Each chapter highlights a specific title; the chapters are organized chronologically by era, not by the films’ release dates. (Past Imperfect begins with paleontologist Stephen Jay Gould’s summation of Jurassic Park and ends with a look at Nixon by Watergate whistleblower Bob Woodward.) Seventy-seven motion pictures in all are discussed, and not every one of the works under examination purports to be derived from a true story. In the case of a definite fiction like Apocalypse Now, for instance, Frances Fitzgerald examines what aspects of its depiction of the Vietnam War are realistic or rooted in truth. (He dismisses the picture’s third act as a load of hooey, natch.) Jurassic Park is considered in terms of its plausibility; much of the scientific dialogue spouted by John Hammond and his team apparently contradicts basic genetic precepts.

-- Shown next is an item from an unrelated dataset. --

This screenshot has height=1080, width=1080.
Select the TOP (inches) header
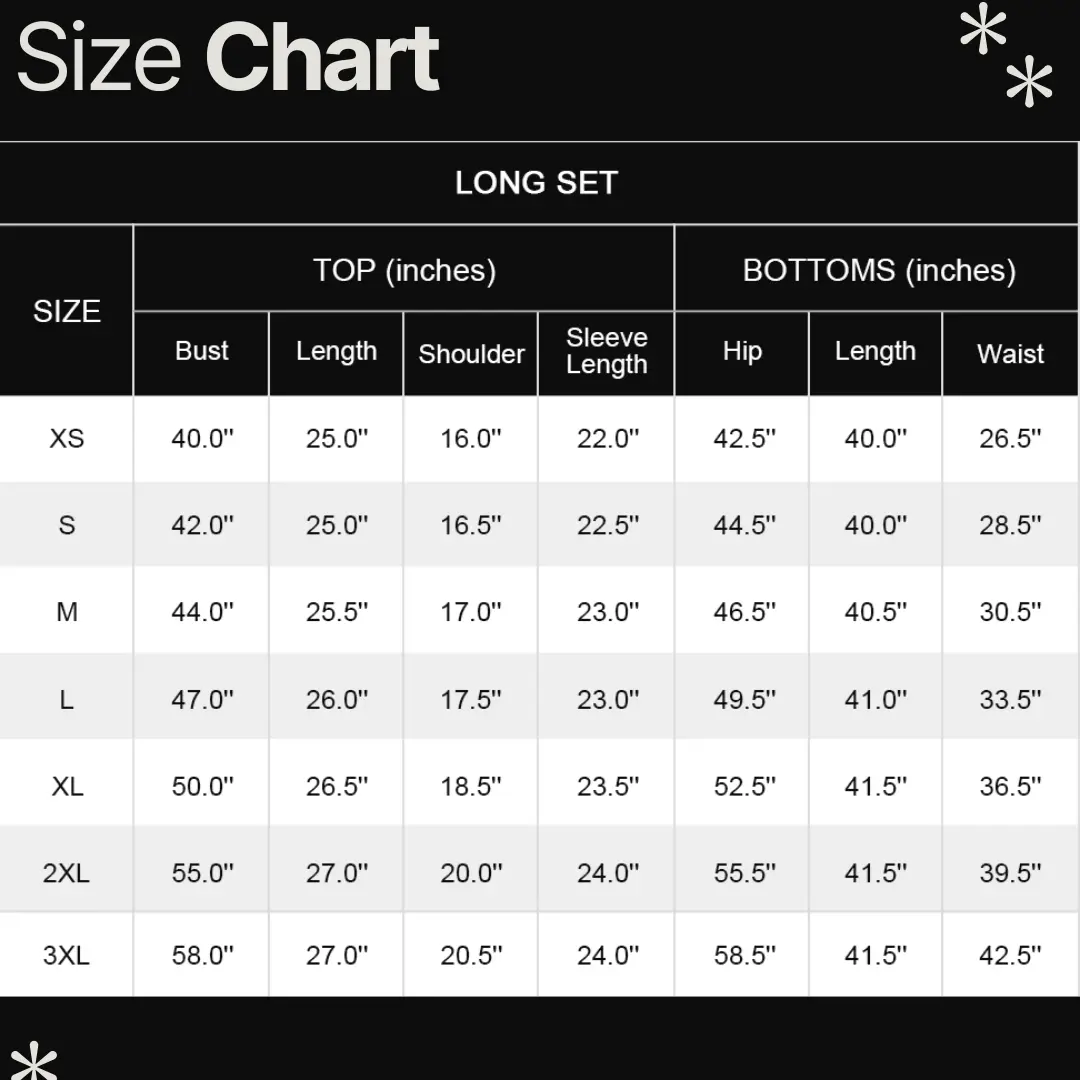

My favourite thing in Past Imperfect is John F. Kasson’s take on Houdini. The biopic, produced with the assistance of Houdini’s widow, actually alters the circumstances of the escape artist’s death! Houdini died of peritonitis, an inflammation of the abdomen caused by a blow to the stomach–which isn’t, admittedly, very cinematic. Tony Curtis’s Houdini dies trying to break out of the famed Chinese Water Torture Cell, a contraption the real-life Houdini had successfully escaped hundreds of times without fail. Kasson cites other changes that are equally contrived, like how Houdini’s famed 16-minute escape from an Alcatraz jail cell takes hours in the adaptation. It’s as if the filmmakers found Houdini’s well-documented physical (and mental) prowess too implausible to depict honestly.
The layout of Past Imperfect‘s essays consists of a few paragraphs about a given film as well as numerous sidebars filled with anecdotal information related to the historical subject at hand. In the section on 1992’s duelling Christopher Columbus epics (Carla Rahn Phillips and William D. Phillips, Jr. surprisingly come down more heavily on Ridley Scott’s 1492), the authors use one of the margins to question the authenticity of a portrait traditionally thought to be that of the explorer. In another, they side against Columbus on his geographical estimations. Meanwhile, if a chapter pertains to a docudrama, a physical comparison between the main subject and his or her on-screen counterpart is usually supplied. The cranial disparity between Richard Nixon and Anthony Hopkins is legend, but it’s fun to see them side by side.
The book’s 1996 softcover edition is bookended by two interview transcripts. In the prologue, Eric Foner quizzes John Sayles, who wrote the docudramas Eight Men Out and Apollo 13 and is known for his attention to detail. Foner mostly grills him on the importance of historical accuracy in motion pictures. More to the point, Foner asks Sayles if directors and screenwriters of non-fictional tales have a responsibility to what is known if it compromises the entertainment value or director’s vision of the piece. This is invaluable, and forgives a lot of the misunderstanding that occurs elsewhere: Not being filmmakers themselves, a great many of the contributors neglect how fictionalizing something often conveys the truth of the matter better than a straight presentation of facts can. Past Imperfect‘s own editor Mark C. Carnes interrogates Oliver Stone for the closer, with Stone holding his own quite well; he has surely grown accustomed to defending himself. (I once attended a lecture that Oliver Stone gave at Toronto’s Massey Hall, and in the Q&A that followed, a number of insults were hurled his way. The director maintained a Zen cool throughout.)
Past Imperfect has sharpened my “Jeopardy!” skills; it’s an addictive, informative, unconventional reference book. It’s also, as you might imagine, a tad snooty. Further to my point above, many of its essayists–including the renowned historian Stephen Ambrose–cannot come to terms with artwork as representation rather than document, fearing (perhaps justifiably so) that a wrongheaded retelling of an important true story will forever colour the public’s perception of it. Gould states in the middle of his Jurassic Park rant that he doesn’t wish to “set our collective effort on a wrong course with carping criticism and cheap shots in the ‘nyah-nyah’ mode,” but, of course, that’s just what he does.